Venu de Savoie, le vétérinaire Lionel Berlioz était accompagné de deux éleveurs ayant subi la DNC sur leurs exploitations. Jean-Paul Simon fait partie d’un Gaec à la tête d’un troupeau de 90 laitières produisant 630.000 litres de lait livré à une coopérative qui fabrique des Tommes de Savoie, de l’Emmental. « Un dimanche après-midi, le président de la chambre d’agriculture m’a appelé. Une exploitation à côté de chez moi était touchée par une maladie inconnue et avec la DDPP et le vétérinaire, il fallait aller lui annoncer la nouvelle… », raconte Jean-Paul Simon. « On a tout de suite vu les conséquences de la maladie sur ce premier troupeau contaminé. Le temps que l’on sache ce que c’était, elle a bien eu le temps de s’installer. L’éleveur savait que son troupeau était foutu. Le lendemain, c’était au tour de troupeaux aux alentours… Le nôtre n’était pas très loin… », raconte Jean-Paul Simon. « Le 14 juillet, une vache de l’élevage était en retard à la traite. Elle restait couchée dans la logette avec de la température et présentait des nodules… ». D’autres animaux malades se sont révélés les jours suivants et l’abattage des 82 vaches du troupeau laitier a été effectué le 17 juillet, de même que des génisses pour un total de 126 animaux euthanasiés. Six génisses supplémentaires ont dû être dépeuplées 15 jours après la vaccination. L’une d’elles, qui restait en retrait des autres sans signe clinique, a probablement contaminé ces congénères puisque quelques jours après, deux autres bovins du lot ont présenté des nodules et se sont avérés positifs à la DNC. « C’est ce temps d’incubation long qui est compliqué. On n’a aucun moyen de les dépister tant qu’elles ne déclenchent pas la maladie », confie Jean-Paul. Le Gaec a pu conserver un lot de génisses gestantes qui servira à la reconstitution du troupeau. Le repeuplement a débuté le 22 octobre. Jean-Paul et ses associés ont réservé 70 vaches et génisses laitières dans le Jura et le Doubs, mais ces animaux sont pour l’instant bloqués à cause des foyers jurassiens.

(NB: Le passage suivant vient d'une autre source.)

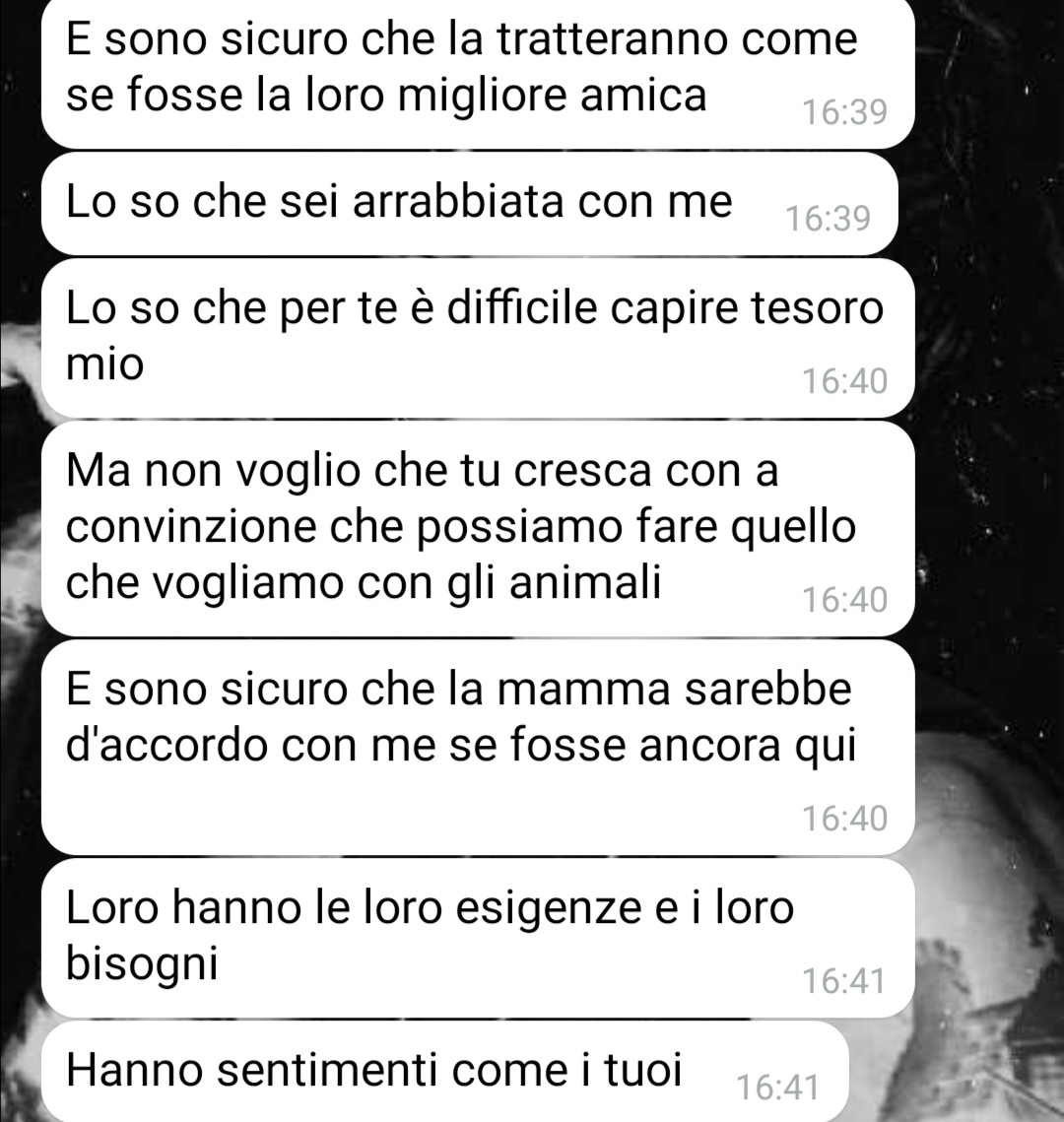Click the 16:40 timestamp below 'fosse ancora qui'

coord(844,818)
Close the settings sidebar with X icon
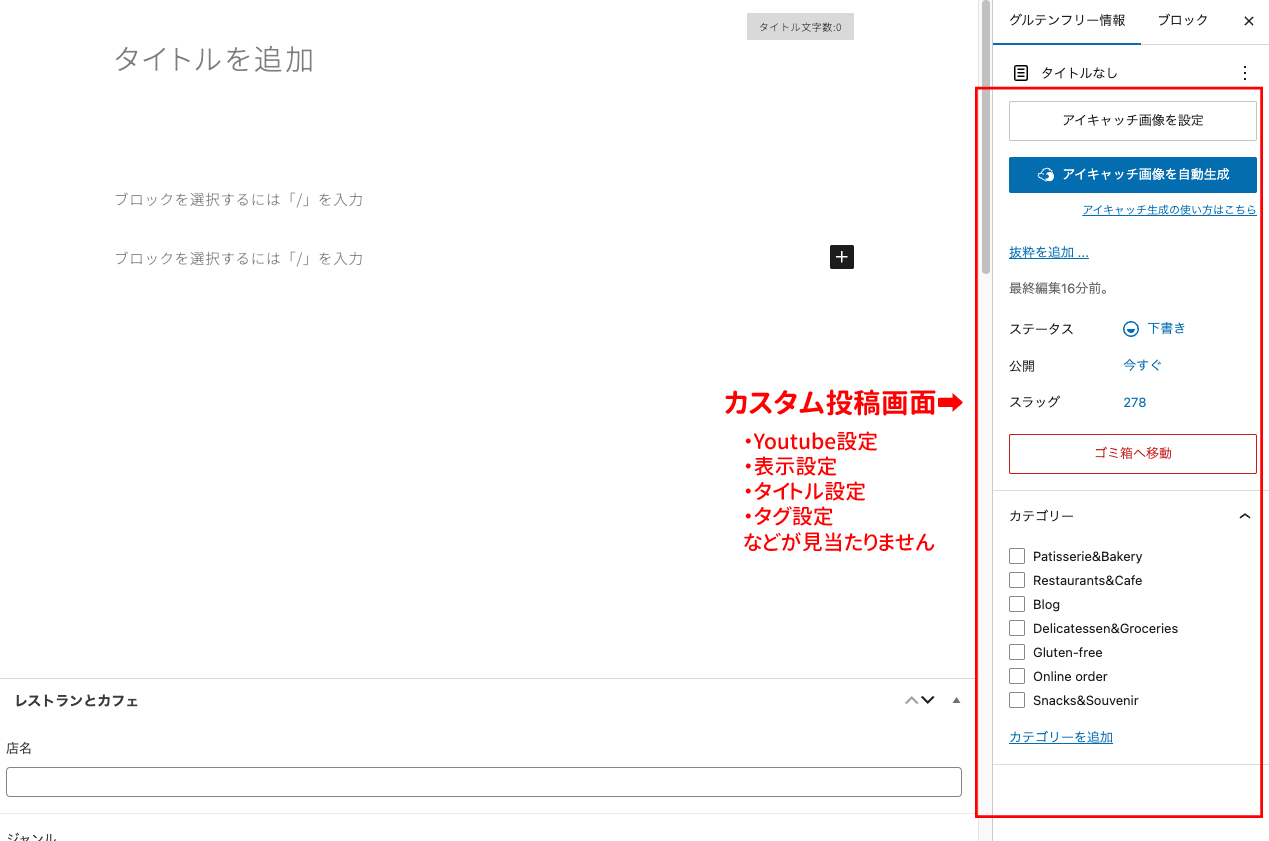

En Gaec lui aussi, Jean-Baptiste Journet a pour sa part vu 68 de ses vaches laitières abattues le 2 août. « Elles étaient vaccinées depuis 15 jours », confie l’éleveur. Les premiers symptômes sont apparus le 25 juillet sur les trayons, raconte Jean-Baptiste qui évoque aussi des nodules… Comme les résultats s’avéraient négatifs, ces symptômes étaient attribués à une réaction vaccinale. Mais la semaine suivante, l’état des animaux ne s’améliorait pas, poursuit Jean-Baptiste. Le jeudi, de nouveaux prélèvements ont confirmé la DNC et le dépeuplement a été programmé le samedi. « C’est violent. Il ne faut pas sous-estimer la maladie », témoigne l’éleveur qui parle de vaches perdant 50 à 100 kg en quelques jours, de fièvres très fortes… « On est obligé d’agir pour protéger les voisins », poursuit Jean-Baptiste. Quant au débat sur l’abattage, « il faut se rendre à l’évidence, quand le troupeau est à ce point touché… ». Comme son collègue Jean-Paul, Jean-Baptiste a racheté 75 génisses dans le Doubs qui restent confinées pour l’heure.